*AIM*
Reproduce the lines of the listing word for word, beginning with the line that contains "This screenshot has width=952, height=1233." and continuing through the line that contains "(x=24, y=46)".

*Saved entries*
— BEGIN —

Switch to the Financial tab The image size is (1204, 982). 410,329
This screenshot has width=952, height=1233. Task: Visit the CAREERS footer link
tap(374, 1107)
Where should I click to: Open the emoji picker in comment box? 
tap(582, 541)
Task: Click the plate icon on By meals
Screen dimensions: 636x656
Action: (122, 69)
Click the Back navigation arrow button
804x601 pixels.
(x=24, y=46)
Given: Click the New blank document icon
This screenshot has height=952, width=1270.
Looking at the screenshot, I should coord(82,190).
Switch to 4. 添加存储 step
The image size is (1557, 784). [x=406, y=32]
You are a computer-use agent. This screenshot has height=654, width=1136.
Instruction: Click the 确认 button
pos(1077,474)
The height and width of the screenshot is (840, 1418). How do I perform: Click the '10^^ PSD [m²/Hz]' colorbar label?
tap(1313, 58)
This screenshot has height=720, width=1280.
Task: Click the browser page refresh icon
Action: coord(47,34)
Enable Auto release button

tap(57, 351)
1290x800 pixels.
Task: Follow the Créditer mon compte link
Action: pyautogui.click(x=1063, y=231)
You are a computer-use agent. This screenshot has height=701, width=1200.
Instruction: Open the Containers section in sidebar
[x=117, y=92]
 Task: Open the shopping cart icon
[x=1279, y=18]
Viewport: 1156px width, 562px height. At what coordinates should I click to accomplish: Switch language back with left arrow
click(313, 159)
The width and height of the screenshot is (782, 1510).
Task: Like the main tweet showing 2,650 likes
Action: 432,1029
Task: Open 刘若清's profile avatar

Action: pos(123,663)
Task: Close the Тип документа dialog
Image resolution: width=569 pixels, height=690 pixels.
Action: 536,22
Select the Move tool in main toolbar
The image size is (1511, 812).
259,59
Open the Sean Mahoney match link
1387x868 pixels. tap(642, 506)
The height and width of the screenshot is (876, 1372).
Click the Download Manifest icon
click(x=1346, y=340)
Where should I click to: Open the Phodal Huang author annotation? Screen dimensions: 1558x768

— END —

*RESPONSE FOR THIS EXERCISE*
This screenshot has width=952, height=1233. Task: Visit the CAREERS footer link
tap(374, 1107)
Where should I click to: Open the emoji picker in comment box? 
tap(582, 541)
Task: Click the plate icon on By meals
Screen dimensions: 636x656
Action: (122, 69)
Click the Back navigation arrow button
804x601 pixels.
(x=24, y=46)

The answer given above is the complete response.